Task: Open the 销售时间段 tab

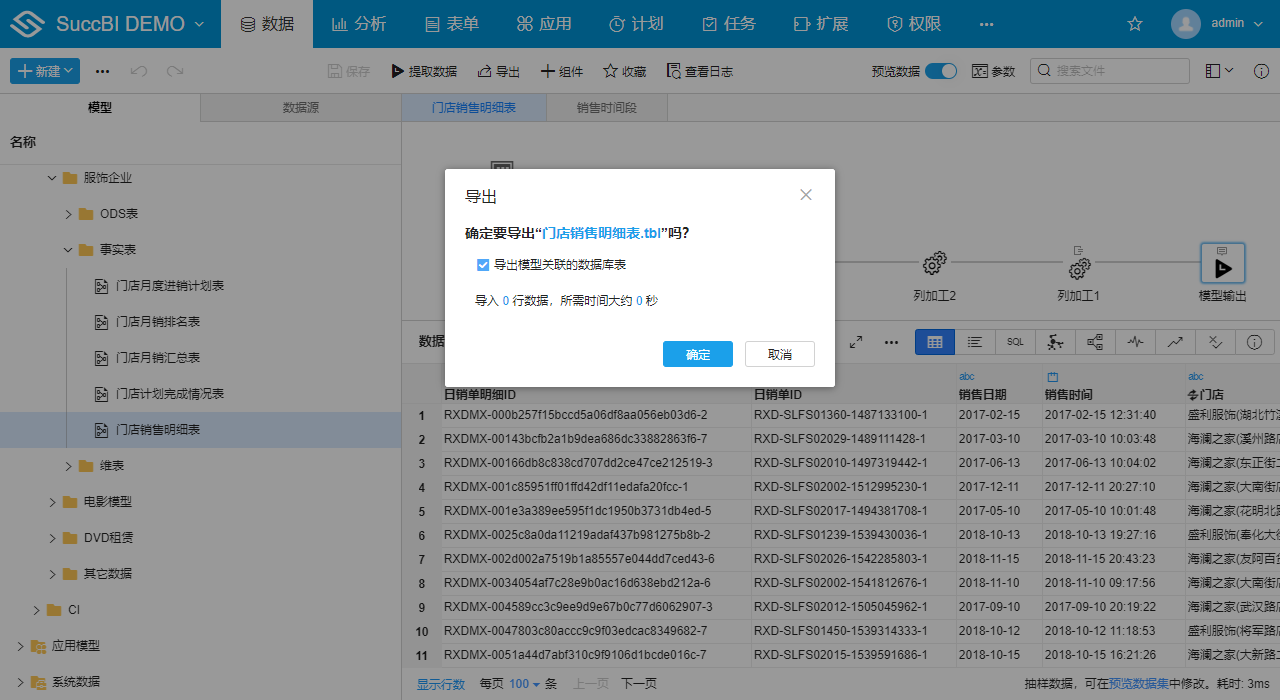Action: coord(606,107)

--

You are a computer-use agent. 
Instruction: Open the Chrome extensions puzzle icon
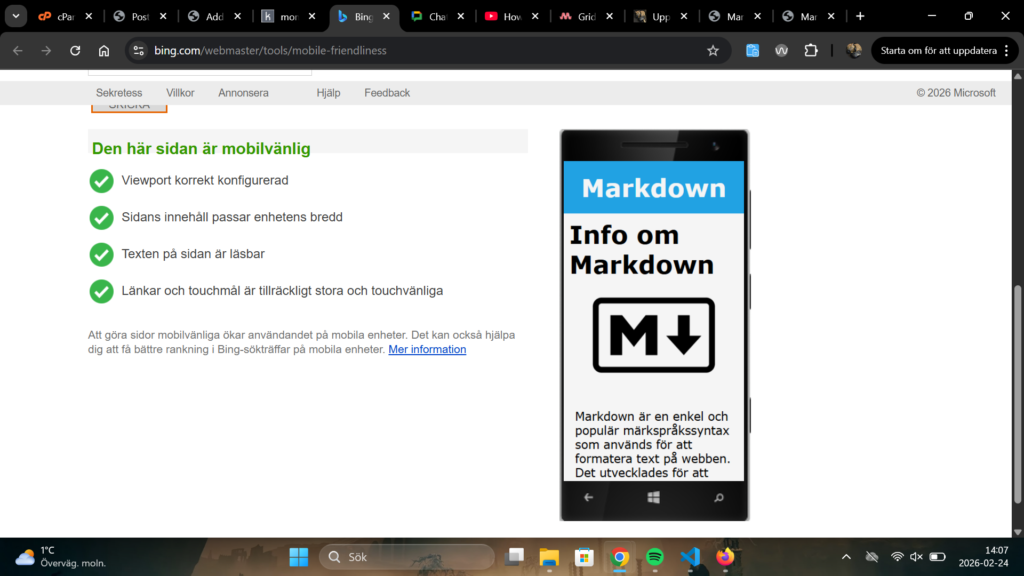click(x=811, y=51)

**SET TASK**
Please find every line in the items above that contains the word "Open" and copy each of those lines.

**ANSWER**
Task: Open the 销售时间段 tab
Instruction: Open the Chrome extensions puzzle icon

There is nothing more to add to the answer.